I thought I’d be disciplined today, though, drawing the figure by hand, via Anthony Ryder style envelopes and identifying values by eye rather than using an app. But I struggled with the drawing and eventually gave up my feeble attempts and went for a grid instead. I did, though, manage to stay away from the Notanizer app, which was a positive.

Colour-wise, I started with indigo in the darkest areas and sea blue in the adjacent mid tones. But I st adding some paprika and sherbert lemon on some of the right-facing shapes. After wetting the marks, I realised that indigo, being so much darker than other colours, was better suited to working in its own. Alongside sea blue, the indigo was too dark. And it was at this point that I decided this wasn’t going to be a minimalist figure painting like my last one in inktense pencils, but one where I was going to experiment with multiple layers.

I started by adding bark over the darks and leaf green, iris blue and more of the red and yellow over everything else. The results were interesting but I wanted to push further.

So I added violet over the shadows, fuchsia over the mid tones, Persian red over the light areas and Sun yellow over the highlights.I got another interesting set of results. The shadows were starting to look particularly interesting, like those in a really good watercolour.

The figure was looking a bit green at this stage, so I put a layer of Persian red over everything except the highlights where I added orange sorbet. An improvement but things were starting to look too orange, so I added a layer of iris blue over everything except the highlights.
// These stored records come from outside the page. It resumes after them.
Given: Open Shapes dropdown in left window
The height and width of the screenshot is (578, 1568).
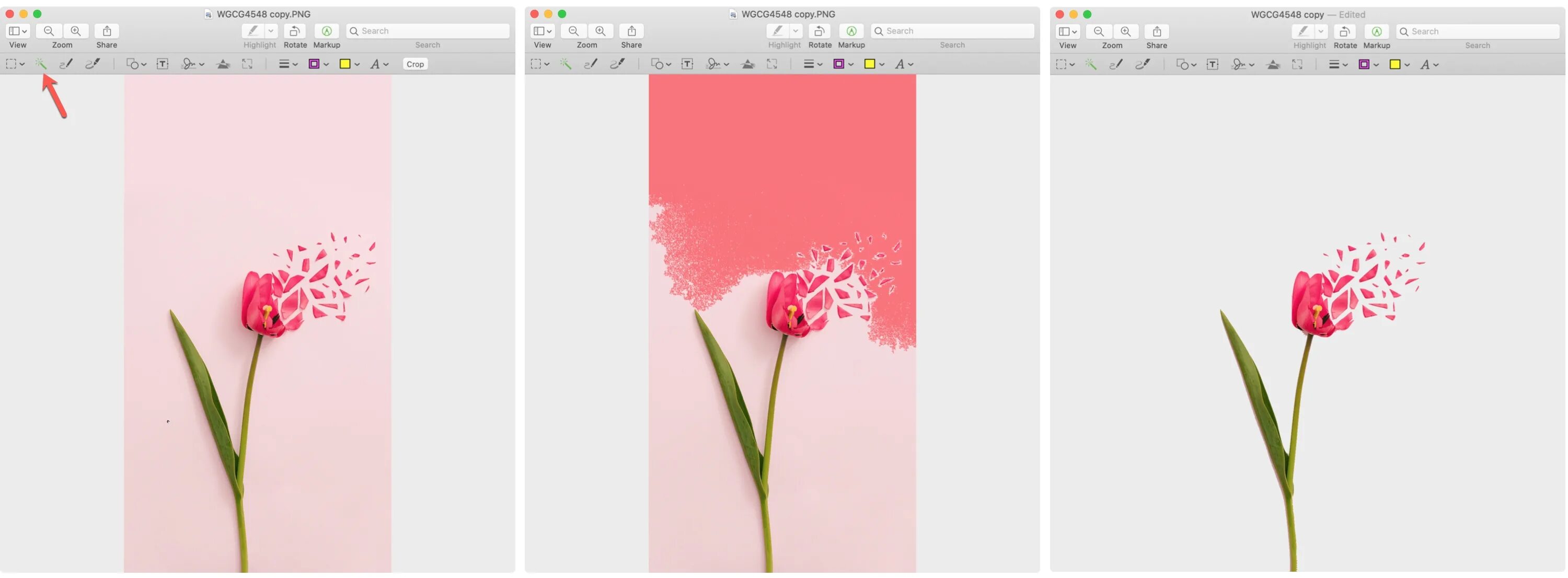Looking at the screenshot, I should (x=136, y=64).
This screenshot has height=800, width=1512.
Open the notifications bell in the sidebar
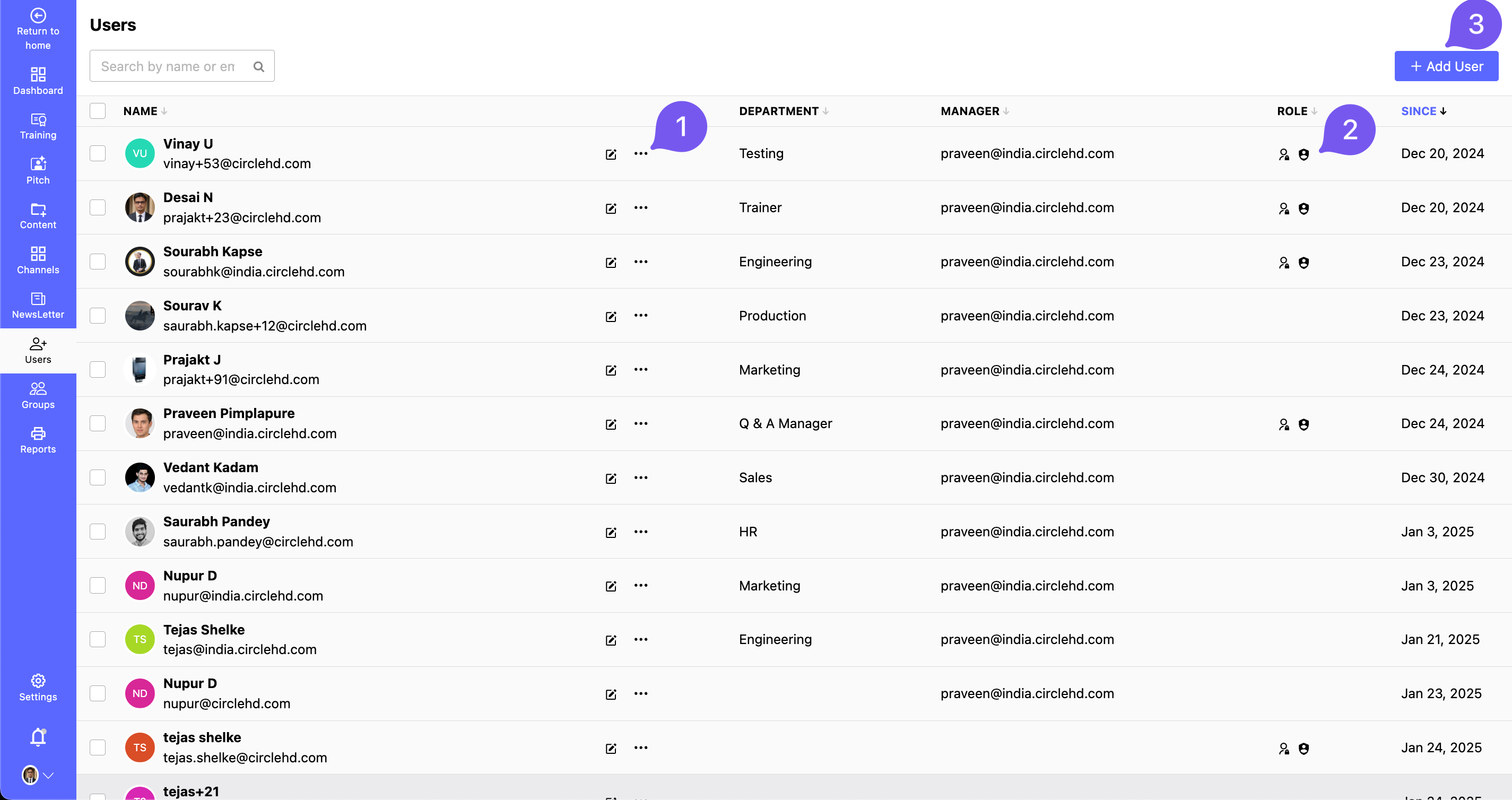tap(38, 737)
And some more Persian red over the fists, which had been looking a bit yellow.

I finished by adding a layer of baked Earth over everything, a colour that I thought might drag all these impressionistic colours slightly back towards flesh tones. Rubbed out any pencil lines that were showing and that was me done.

The result is a success in that the colours here are amazing and have given me ideas for future paintings. Just imagine what this one would look like in inktense pencils with those Artgraf colours replaces by multiple layers of inktense pencil. That would be amazing. But this one, though, isn’t going up for sale: the two fists don’t work for me.